You know, jazz musicians today will tell you that the real interest in jazz is in Japan and Sweden. The beauty of the Internet is that it’s international. So we really expect to draw a lot of eyeballs internationally and hopefully that will get them off their armchair and into an airplane to come see it and spend some money here. Help us preserve these places. Of course, the Jazz Museum needs to be mentioned. They’re one of our sources for some of this archival material. They’ll be opening next year at the Tricentennial. I hope to be in that number.
So tell me, Randy, what do you listen to in your spare time or what are your favorite musical artists?
Well, I met Michelle Shocked on a recent trip to Cuba and it turns out my place in New York is 2 blocks from her place in New York, so we’re new buddies. When she heard I was from New Orleans, she started telling me this story about her living here for 6 years and how she had written a New Orleans album and it was completed, but she couldn’t record it because as soon as it’s recorded, it’ll be stolen. At which point, she started serenading me. She totally gets New Orleans and she has a bunch of New Orleanians involved. James Andrews and some other people. So I hope some day that sees the light.

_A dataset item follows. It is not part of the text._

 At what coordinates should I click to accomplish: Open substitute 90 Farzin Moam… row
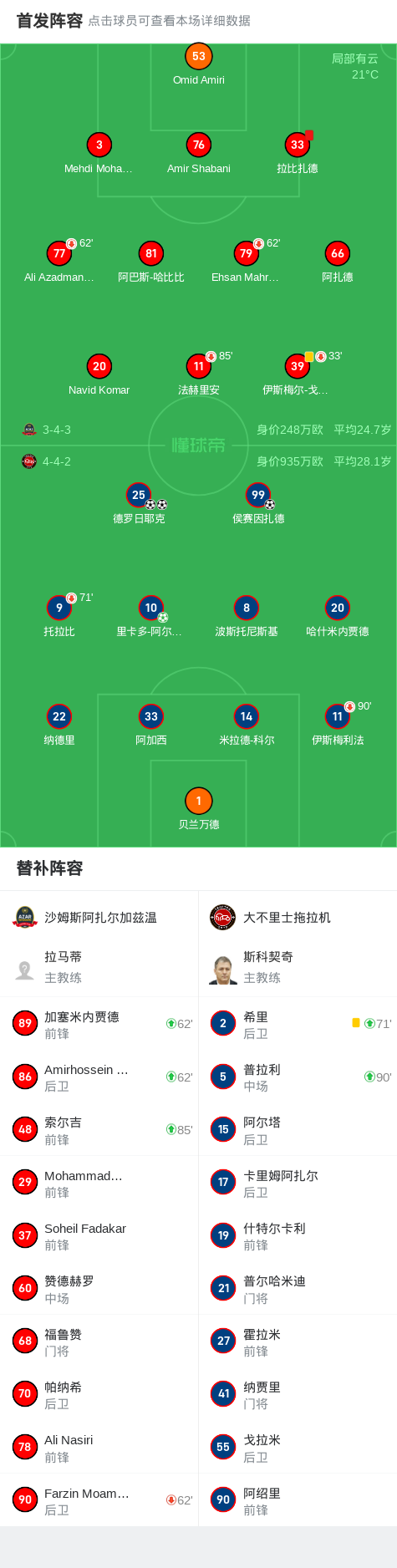click(99, 1499)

I do think that New Orleans has a special sense of place, so having a place-based site devoted to our music makes some sort of sense.
In New Orleans, place is not just a physical location. It’s a state of mind and, in this instance, it’s a state of music. It’s a state of spirit. ‘OZ has that new slogan. What is it? If you can’t be in New Orleans, let New Orleans be in you. I think that’s it. I think it’s terrific.